L’âme représente l’essence de l’être humain. C’est notre personnalité. Et quand on parle d’éducation de l’âme, il est question d’épurer notre personnalité de tout caractère indigne, et de la doter de beautés qui lui feront mériter l’honneur et la noblesse. En d’autres termes, c’est de métamorphoser spirituellement l’humain brut en humain parfait. Ce processus de métamorphose a été à l’ordre du jour de tous les croyants depuis l’époque de notre père Adam jusqu’à nos jours et continuera de l’être jusqu’au Jour du Jugement.

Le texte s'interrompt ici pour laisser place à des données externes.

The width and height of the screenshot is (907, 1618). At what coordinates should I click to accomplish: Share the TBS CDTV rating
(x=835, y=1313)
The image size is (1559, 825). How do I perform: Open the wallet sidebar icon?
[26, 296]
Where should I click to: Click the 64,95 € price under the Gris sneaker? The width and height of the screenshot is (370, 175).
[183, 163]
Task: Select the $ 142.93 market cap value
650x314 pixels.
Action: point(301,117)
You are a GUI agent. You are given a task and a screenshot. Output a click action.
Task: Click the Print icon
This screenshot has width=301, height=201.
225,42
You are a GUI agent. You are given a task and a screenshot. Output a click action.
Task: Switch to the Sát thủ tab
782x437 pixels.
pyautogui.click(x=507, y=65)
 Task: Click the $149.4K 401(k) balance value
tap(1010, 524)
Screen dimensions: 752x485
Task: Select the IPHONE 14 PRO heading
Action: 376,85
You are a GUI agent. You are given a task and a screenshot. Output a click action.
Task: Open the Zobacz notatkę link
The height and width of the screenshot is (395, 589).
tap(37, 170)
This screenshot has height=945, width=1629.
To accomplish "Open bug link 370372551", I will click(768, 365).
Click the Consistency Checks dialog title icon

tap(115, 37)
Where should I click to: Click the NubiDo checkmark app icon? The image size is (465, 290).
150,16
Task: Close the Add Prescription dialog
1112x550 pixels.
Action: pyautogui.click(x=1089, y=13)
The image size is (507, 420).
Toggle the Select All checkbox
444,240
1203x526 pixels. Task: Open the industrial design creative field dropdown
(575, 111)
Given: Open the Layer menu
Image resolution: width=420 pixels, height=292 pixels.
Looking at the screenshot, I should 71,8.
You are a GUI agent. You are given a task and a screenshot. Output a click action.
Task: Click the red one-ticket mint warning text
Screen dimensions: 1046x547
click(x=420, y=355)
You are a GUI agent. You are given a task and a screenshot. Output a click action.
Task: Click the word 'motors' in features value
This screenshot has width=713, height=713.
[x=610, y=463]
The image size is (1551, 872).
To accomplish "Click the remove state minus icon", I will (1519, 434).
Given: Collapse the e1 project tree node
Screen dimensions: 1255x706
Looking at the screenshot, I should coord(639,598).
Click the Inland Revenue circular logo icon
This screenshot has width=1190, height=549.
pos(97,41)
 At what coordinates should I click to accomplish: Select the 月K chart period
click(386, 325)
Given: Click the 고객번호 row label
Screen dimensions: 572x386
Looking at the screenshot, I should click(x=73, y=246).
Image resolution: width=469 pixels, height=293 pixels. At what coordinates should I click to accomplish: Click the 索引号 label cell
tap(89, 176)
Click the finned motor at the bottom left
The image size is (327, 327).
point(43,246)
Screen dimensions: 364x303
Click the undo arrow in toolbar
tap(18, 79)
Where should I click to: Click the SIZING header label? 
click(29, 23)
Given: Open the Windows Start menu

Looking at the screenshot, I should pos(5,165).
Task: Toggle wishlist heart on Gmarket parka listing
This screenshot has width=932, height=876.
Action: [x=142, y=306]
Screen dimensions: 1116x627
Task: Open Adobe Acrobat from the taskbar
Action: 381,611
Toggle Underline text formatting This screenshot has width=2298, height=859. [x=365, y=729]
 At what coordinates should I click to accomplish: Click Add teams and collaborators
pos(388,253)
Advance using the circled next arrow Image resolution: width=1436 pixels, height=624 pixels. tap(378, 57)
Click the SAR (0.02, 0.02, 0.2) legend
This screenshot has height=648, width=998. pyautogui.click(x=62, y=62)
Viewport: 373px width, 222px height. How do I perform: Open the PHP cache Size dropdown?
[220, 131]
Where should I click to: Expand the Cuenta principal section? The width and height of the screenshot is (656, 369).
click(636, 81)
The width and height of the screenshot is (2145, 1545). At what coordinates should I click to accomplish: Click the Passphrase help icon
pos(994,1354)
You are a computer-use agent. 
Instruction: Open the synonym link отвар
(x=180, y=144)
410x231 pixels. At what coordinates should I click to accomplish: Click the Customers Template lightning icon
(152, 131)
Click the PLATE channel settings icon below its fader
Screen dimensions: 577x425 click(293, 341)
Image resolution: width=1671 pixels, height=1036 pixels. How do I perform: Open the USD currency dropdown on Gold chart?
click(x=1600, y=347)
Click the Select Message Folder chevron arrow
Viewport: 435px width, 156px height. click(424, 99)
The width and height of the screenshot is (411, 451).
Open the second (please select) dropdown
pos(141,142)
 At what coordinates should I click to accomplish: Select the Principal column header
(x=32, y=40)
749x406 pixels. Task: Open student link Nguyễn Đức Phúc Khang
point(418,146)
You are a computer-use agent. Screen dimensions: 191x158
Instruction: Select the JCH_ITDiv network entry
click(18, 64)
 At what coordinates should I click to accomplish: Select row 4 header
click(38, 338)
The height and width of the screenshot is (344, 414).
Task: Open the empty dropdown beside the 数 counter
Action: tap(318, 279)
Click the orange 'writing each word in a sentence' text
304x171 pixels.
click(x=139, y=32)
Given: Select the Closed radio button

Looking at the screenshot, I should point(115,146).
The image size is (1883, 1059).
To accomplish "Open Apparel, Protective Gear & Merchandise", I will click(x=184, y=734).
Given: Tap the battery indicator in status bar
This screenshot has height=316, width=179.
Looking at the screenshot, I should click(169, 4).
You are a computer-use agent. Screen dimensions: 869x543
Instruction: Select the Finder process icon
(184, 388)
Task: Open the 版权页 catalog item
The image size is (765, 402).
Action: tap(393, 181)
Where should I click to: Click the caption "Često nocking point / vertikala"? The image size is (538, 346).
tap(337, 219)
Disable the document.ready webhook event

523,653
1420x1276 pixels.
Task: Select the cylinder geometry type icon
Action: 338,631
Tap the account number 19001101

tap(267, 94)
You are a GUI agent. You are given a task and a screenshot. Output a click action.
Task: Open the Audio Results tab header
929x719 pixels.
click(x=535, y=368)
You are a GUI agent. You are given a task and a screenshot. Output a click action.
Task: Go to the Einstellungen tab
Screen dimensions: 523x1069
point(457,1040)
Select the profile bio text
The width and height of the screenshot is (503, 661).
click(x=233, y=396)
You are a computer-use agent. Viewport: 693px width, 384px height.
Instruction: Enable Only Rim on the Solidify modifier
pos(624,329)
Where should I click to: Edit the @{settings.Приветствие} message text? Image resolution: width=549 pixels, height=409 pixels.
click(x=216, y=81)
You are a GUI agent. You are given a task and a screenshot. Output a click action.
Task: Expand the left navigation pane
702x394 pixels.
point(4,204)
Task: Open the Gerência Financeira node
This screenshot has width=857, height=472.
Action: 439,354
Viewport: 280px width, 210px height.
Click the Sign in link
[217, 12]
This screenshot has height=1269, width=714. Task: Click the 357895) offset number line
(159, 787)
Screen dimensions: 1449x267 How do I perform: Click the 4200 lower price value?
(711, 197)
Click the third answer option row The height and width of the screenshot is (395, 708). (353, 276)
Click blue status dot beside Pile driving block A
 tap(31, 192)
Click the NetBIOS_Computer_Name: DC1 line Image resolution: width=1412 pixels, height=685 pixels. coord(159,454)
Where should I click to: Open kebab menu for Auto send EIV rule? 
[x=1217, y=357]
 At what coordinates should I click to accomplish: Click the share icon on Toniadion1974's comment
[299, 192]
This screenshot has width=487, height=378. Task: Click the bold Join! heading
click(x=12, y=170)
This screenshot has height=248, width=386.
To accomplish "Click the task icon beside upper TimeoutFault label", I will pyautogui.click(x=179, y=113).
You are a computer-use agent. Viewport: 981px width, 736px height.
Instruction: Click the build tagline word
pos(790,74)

Chaque religion et chaque culture a essayé d’établir à sa façon un système d’éducation dans le but de forger les individus qui la composent. Au cours de l’histoire, la civilisation islamique a également établi de nombreuses institutions à cette fin et a acquis une grande expérience dans ce domaine. La sagesse de l’existence des écoles, des médersas, des loges des derviches (couvents) et des voies spirituelles réside dans le fait que l’Islam aspire toujours et à avant tout à bâtir des serviteurs imprégnés des valeurs qui sont siennes.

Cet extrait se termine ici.